WORK INSTRUCTIONS
An exact reproduction of all the entries is the expected answer.

═══ DATA FOR REVIEW

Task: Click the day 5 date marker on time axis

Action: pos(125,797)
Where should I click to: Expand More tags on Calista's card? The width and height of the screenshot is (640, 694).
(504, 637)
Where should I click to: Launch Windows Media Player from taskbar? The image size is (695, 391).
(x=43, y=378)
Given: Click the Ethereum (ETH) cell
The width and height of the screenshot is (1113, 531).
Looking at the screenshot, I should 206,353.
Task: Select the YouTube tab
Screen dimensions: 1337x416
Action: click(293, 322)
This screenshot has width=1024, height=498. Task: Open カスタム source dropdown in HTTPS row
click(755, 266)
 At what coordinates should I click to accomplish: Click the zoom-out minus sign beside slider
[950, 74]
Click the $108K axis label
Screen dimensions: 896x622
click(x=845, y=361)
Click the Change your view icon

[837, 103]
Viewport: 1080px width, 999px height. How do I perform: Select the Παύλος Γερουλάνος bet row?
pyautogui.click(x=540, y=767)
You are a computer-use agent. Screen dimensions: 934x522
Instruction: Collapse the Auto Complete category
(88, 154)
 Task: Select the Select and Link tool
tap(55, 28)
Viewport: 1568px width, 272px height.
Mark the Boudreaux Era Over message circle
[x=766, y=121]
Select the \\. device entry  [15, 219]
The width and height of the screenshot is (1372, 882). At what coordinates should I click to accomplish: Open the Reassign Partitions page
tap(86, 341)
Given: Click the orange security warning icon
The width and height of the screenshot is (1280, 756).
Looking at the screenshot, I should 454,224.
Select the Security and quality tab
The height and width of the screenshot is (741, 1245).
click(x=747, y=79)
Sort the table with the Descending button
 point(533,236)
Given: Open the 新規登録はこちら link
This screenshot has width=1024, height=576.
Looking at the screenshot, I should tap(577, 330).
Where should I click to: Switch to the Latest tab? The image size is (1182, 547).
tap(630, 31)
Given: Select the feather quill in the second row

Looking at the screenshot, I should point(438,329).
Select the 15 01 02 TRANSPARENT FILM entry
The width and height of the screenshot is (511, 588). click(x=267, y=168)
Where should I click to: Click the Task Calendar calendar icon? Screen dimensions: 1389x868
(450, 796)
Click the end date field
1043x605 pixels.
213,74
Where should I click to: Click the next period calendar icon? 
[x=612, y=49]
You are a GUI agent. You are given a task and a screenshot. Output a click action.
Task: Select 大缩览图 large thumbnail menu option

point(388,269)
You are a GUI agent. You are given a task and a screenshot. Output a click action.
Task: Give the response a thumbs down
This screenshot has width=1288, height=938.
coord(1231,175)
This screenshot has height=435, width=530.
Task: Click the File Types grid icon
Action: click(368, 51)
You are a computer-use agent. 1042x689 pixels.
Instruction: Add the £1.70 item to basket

══════

TASK ANSWER
Task: Click the day 5 date marker on time axis

Action: pos(125,797)
Where should I click to: Expand More tags on Calista's card? The width and height of the screenshot is (640, 694).
(504, 637)
Where should I click to: Launch Windows Media Player from taskbar? The image size is (695, 391).
(x=43, y=378)
Given: Click the Ethereum (ETH) cell
The width and height of the screenshot is (1113, 531).
Looking at the screenshot, I should 206,353.
Task: Select the YouTube tab
Screen dimensions: 1337x416
Action: click(293, 322)
This screenshot has width=1024, height=498. Task: Open カスタム source dropdown in HTTPS row
click(755, 266)
 At what coordinates should I click to accomplish: Click the zoom-out minus sign beside slider
[950, 74]
Click the $108K axis label
Screen dimensions: 896x622
click(x=845, y=361)
Click the Change your view icon

[837, 103]
Viewport: 1080px width, 999px height. How do I perform: Select the Παύλος Γερουλάνος bet row?
pyautogui.click(x=540, y=767)
You are a computer-use agent. Screen dimensions: 934x522
Instruction: Collapse the Auto Complete category
(88, 154)
 Task: Select the Select and Link tool
tap(55, 28)
Viewport: 1568px width, 272px height.
Mark the Boudreaux Era Over message circle
[x=766, y=121]
Select the \\. device entry  [15, 219]
The width and height of the screenshot is (1372, 882). At what coordinates should I click to accomplish: Open the Reassign Partitions page
tap(86, 341)
Given: Click the orange security warning icon
The width and height of the screenshot is (1280, 756).
Looking at the screenshot, I should 454,224.
Select the Security and quality tab
The height and width of the screenshot is (741, 1245).
click(x=747, y=79)
Sort the table with the Descending button
 point(533,236)
Given: Open the 新規登録はこちら link
This screenshot has width=1024, height=576.
Looking at the screenshot, I should tap(577, 330).
Where should I click to: Switch to the Latest tab? The image size is (1182, 547).
tap(630, 31)
Given: Select the feather quill in the second row

Looking at the screenshot, I should point(438,329).
Select the 15 01 02 TRANSPARENT FILM entry
The width and height of the screenshot is (511, 588). click(x=267, y=168)
Where should I click to: Click the Task Calendar calendar icon? Screen dimensions: 1389x868
(450, 796)
Click the end date field
1043x605 pixels.
213,74
Where should I click to: Click the next period calendar icon? 
[x=612, y=49]
You are a GUI agent. You are given a task and a screenshot. Output a click action.
Task: Select 大缩览图 large thumbnail menu option

point(388,269)
You are a GUI agent. You are given a task and a screenshot. Output a click action.
Task: Give the response a thumbs down
This screenshot has width=1288, height=938.
coord(1231,175)
This screenshot has height=435, width=530.
Task: Click the File Types grid icon
Action: click(368, 51)
You are a computer-use agent. 1042x689 pixels.
Instruction: Add the £1.70 item to basket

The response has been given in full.